Fabrication and Characterization of P3HT/MoS₂ Thin-Film Based Ammonia Sensor Operated at Room Temperature

The composites of polymers and two-dimensional (2D) materials show promising applications in the area of gas sensing. In this work, we report an efficient ammonia gas (NH ₃ ) sensor based on poly(3-hexylthiophene)/ molybdenum disulfide (P3HT/MoS ₂ ) nanocomposite. The sensing device has been fabricated in bottom-gate top contact organic field-effect transistor (OFET) assembly using P3HT/MoS ₂ as active channel material.

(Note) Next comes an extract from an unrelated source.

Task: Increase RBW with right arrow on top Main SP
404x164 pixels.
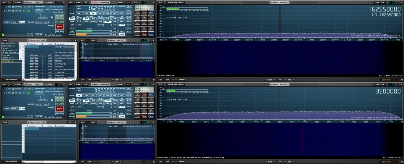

The changes in the electrical response of OFET has been measured and analyzed for various ammonia gas concentration at room temperature. The sensing device in the form of an OFET structure is preferred due to multi-parameter characteristics to explore gas sensing applications. The active sensing layer has been fabricated via a self-assembled, cost-effective floating film transfer (FTM) technique. An optimized uniform sensing film of thickness 25±3 nm is used to analyze the change in the electrical characteristic of the device in terms of I/O characteristics, mobility, threshold voltage, trapped charge density, etc., for various ammonia concentrations. The OFET with nanofiber morphology of mobility 0.147 cm ² /V-s shows the threshold voltage of −3.78 V (in the air) and changes to −10.71 V after 100 ppm ammonia gas exposure. The device has shown a limit of detection (LOD) of 904 ppb and a sensing response of 63.45% at 100 ppm ammonia concentration. The extraction of multi-parameter sensing characteristics of the device has been conducted in a closed chamber with an ambient environment. The fabricated sensor is therefore having potential applications in high-performance ammonia sensing applications.